North Dakota is in a peculiar place at this time in history–financially sound, with low unemployment and coveted wide-open spaces, North Dakota appears idyllic to a nation recovering from bad economics. But the hard reality of the mighty oil boom in North Dakota is that a series of questions is on the way: How do we clean up water polluted by oil? What will we do if the oil that is fracked leaks into Lake Sakakawea or the Missouri River Channel? What will we do when the wells run dry?

But where there is large industry there is also the opportunity to be prudent. The state legislature has already allowed drilling to take place in the Little Missouri State Park. Land owners, understandably, are lured by the idea of large profits and less work on land that is difficult to farm and ranch. But at what cost is the “success” of North Dakota putting the long-term vitality of the state under?
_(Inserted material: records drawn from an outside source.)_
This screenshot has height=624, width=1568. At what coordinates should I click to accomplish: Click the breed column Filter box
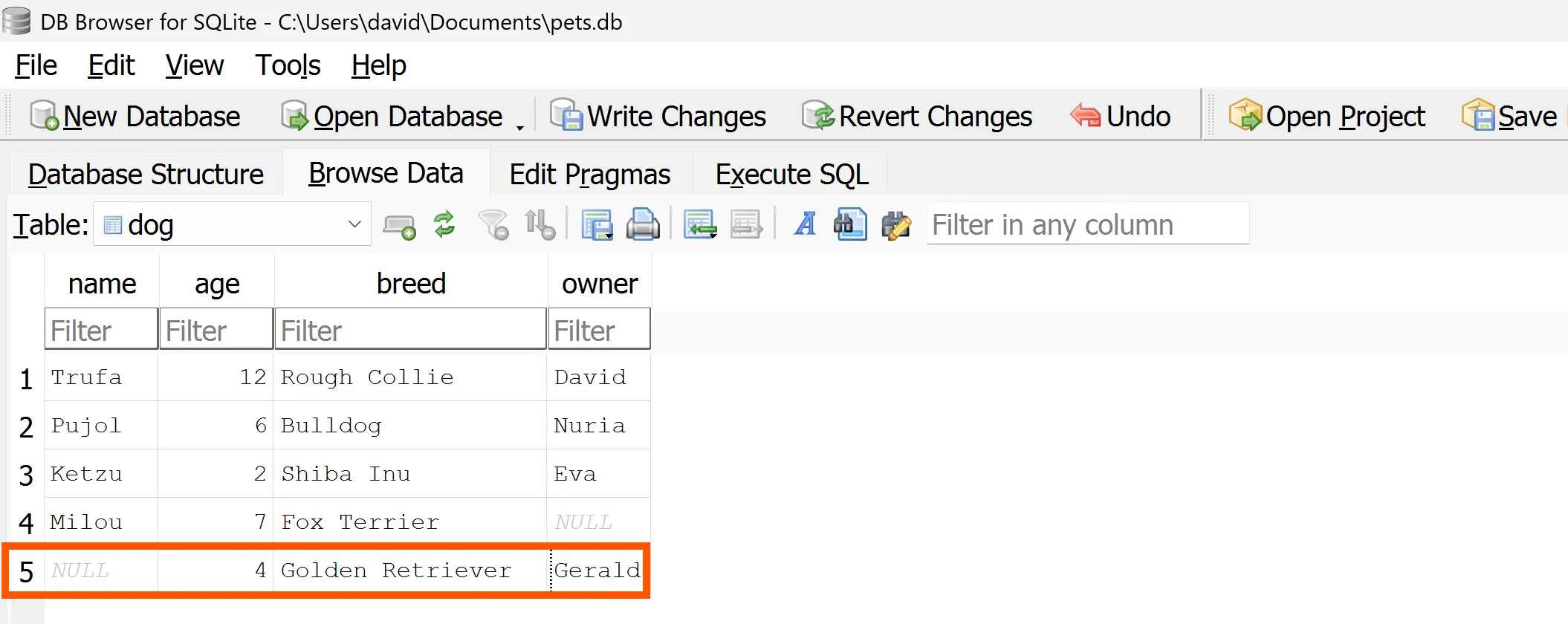point(410,331)
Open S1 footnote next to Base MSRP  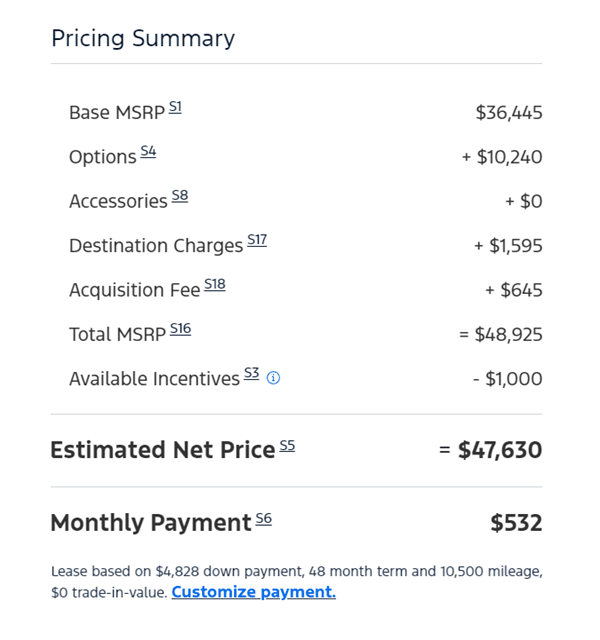[x=175, y=107]
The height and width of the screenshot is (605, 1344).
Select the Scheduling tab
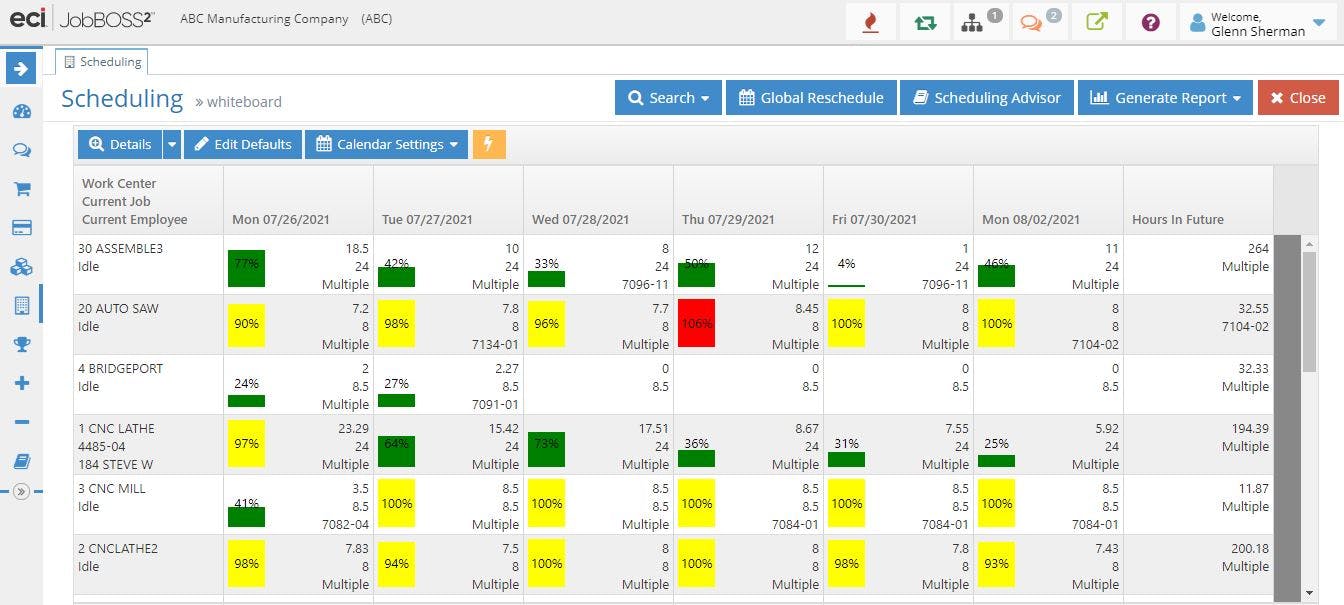point(102,61)
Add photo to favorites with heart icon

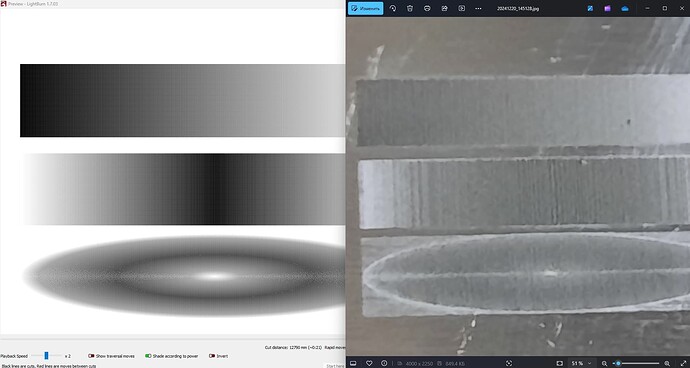coord(369,363)
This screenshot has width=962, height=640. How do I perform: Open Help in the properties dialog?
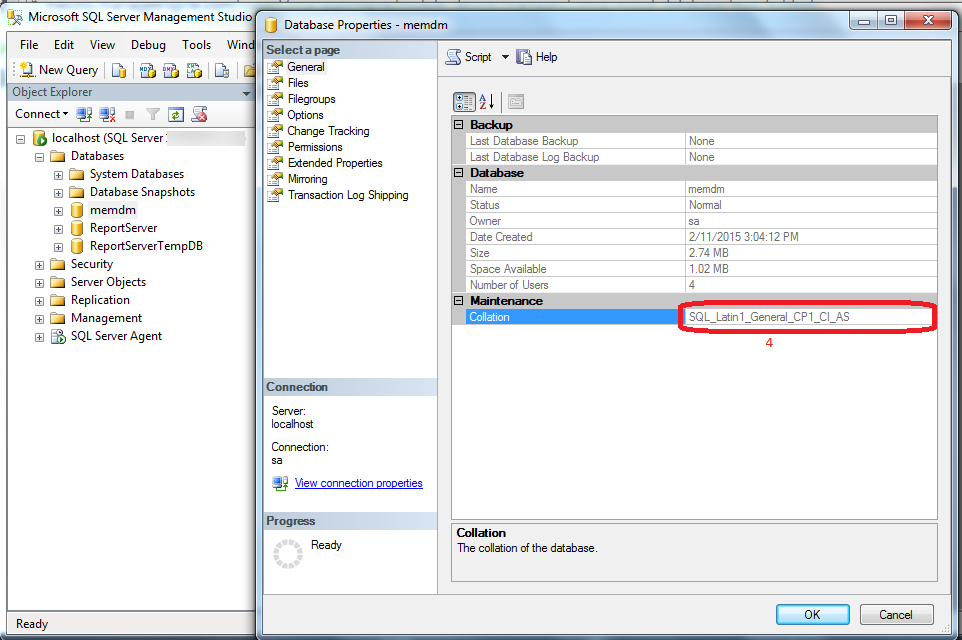click(x=537, y=57)
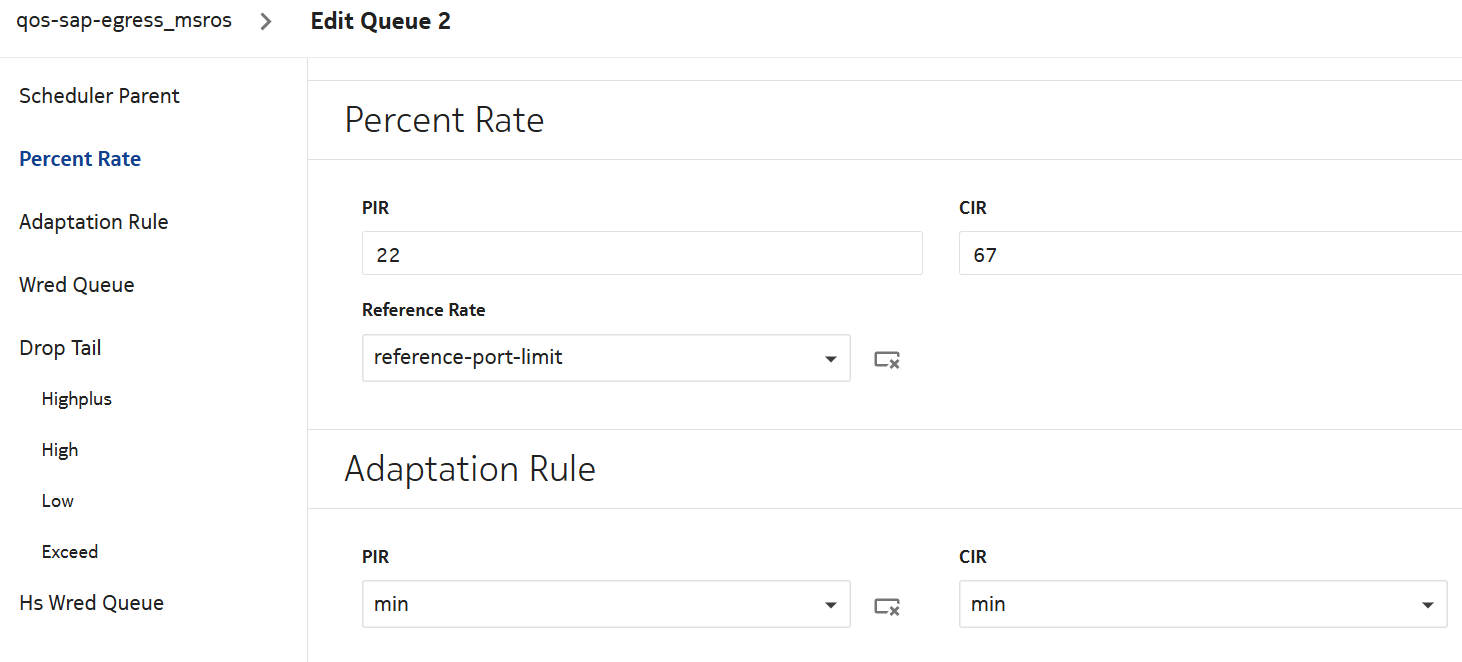Open Wred Queue section
1462x662 pixels.
point(76,285)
The environmentalist and political scientist David W. Orr believes we need to redefine success: “The plain fact is that the planet does not need more successful people. But is does desperately need more peacemakers, healers, restorers, storytellers, and lovers of every kind. It needs people who live well in their places. It needs people of moral courage willing to join the fight to make the world more habitable and humane. And these qualities have little to do with success as our culture has defined it.”

Perhaps the questions North Dakotans can now start asking are ones encouraged by Wendell Berry in his book Home Economics: “What is here? What will nature permit us to do here? What will nature help us to do here?”

For generations North Dakotans have lived off the land. The Red River Valley proved to be some of the best crop land–literally–on the planet; the prairie west of Mandan is good for cattle and livestock; the muddy Missouri, before it was dammed, flooded to help plant new cottonwoods and allowed for successful hunting.

The prairie of my childhood hid coal and oil that is now being extracted, slowly warming and weirding the planet. And North Dakota stands at a crucial time with the ability to legislate and say No, rather than prostituting herself out to Big Business. When asked about his successes by students, the Trappist monk – Thomas Merton – gave this advice: “Be anything you like, be madmen, drunks, and bastards of every shape and form, but at all costs avoid one thing: success.” Maybe North Dakota should do the same.